Aujourd’hui, le trdelník se décline en effet en diverses variantes : outre la cannelle, il peut être aussi aux noix, au chocolat donc, au miel, voire même, pour les plus aventureux, fourré d’une boule de glace. Cette version du trdelník sera consommée aux risques et périls du gourmand car la survie de manière intacte d’une boule de glace dans un tube de pâte chaud défie toutes les lois de la physique.
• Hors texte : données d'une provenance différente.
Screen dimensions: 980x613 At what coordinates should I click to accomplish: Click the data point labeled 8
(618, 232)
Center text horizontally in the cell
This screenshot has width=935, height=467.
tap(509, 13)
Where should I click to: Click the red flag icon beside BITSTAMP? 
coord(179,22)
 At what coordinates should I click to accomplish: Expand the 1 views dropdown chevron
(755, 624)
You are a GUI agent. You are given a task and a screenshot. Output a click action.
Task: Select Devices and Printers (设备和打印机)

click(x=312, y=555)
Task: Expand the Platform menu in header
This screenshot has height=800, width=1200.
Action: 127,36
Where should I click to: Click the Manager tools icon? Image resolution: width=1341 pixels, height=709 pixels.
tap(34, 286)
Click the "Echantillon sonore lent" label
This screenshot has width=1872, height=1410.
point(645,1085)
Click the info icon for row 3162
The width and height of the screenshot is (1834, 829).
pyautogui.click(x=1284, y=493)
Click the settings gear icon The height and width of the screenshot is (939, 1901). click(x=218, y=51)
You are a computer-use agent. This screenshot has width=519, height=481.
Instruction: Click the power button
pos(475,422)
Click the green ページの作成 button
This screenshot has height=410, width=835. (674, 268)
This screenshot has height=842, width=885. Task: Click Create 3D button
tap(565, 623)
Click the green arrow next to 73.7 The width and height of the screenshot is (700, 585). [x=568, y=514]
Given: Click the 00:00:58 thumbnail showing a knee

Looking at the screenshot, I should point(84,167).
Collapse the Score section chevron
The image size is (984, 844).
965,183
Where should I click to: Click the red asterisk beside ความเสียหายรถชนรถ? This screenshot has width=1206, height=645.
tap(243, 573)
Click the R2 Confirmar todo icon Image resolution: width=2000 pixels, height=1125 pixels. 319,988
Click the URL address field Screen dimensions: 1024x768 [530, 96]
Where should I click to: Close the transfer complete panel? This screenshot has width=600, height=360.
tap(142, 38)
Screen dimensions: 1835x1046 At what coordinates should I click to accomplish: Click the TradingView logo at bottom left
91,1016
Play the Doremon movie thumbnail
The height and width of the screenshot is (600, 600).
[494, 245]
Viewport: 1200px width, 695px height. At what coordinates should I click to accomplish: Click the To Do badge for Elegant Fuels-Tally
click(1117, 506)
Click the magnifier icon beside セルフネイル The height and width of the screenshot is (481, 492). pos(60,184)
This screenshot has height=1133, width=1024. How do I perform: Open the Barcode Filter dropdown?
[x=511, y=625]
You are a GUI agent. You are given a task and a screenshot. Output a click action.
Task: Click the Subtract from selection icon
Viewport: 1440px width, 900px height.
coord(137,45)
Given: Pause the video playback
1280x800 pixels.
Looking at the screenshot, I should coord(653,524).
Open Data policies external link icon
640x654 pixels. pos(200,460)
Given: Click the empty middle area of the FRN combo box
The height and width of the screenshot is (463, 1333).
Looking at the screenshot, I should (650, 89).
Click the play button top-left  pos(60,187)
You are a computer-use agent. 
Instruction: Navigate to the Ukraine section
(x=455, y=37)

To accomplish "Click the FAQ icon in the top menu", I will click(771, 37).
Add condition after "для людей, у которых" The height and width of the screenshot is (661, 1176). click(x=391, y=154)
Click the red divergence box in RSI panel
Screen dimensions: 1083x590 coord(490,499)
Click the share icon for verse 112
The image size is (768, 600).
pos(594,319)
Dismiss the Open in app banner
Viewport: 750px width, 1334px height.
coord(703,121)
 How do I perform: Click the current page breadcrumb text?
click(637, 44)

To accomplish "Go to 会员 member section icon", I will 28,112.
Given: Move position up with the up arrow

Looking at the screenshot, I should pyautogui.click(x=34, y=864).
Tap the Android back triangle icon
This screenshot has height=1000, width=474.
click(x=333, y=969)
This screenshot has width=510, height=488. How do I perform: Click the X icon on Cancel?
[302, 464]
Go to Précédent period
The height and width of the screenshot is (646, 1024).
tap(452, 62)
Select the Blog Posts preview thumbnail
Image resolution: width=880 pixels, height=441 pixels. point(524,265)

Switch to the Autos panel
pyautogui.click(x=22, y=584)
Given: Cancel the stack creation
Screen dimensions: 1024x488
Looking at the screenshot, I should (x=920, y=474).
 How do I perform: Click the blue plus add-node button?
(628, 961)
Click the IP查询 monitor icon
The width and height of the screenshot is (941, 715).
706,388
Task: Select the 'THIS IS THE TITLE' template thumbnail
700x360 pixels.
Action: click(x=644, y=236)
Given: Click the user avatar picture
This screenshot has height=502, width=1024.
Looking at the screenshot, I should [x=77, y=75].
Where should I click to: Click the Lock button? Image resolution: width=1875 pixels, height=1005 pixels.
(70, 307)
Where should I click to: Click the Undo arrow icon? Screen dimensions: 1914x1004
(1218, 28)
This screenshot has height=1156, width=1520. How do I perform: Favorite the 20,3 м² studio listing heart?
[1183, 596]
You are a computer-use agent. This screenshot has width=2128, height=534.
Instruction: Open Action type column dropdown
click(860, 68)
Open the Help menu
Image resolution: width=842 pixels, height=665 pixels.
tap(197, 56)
Une question demeure : le trdelník, vendu à coup de slogans sur ses origines tchèques et son côté traditionnel, est-il vraiment cette pâtisserie authentique ? En réalité, il serait originaire de Transylvanie. Et pour compliquer encore les choses, le trdelník aurait jadis été inventé par la minorité hongroise vivant dans cette région de Roumanie. De là, il aurait essaimé vers la Slovaquie, à Skalica plus précisément, une ville située à la frontière morave où il est fabriqué depuis le XVIIe siècle. D’ailleurs, le trdelník de Skalica bénéficie aujourd’hui d’une appellation d’origine protégée de l’Union européenne.Avec un peu de mauvaise foi, on peut donc estimer que le trdelník n’est pas une spécialité totalement inconnue en pays tchèques : disons qu’elle est davantage un héritage culinaire de l’empire austro-hongrois quand Tchèques, Slovaques, Hongrois et autres peuples vivaient dans un seul et même Etat. Un héritage qu’il aura donc été facile et avantageux, pour les besoins du commerce, de transposer à Prague, au XXIe siècle.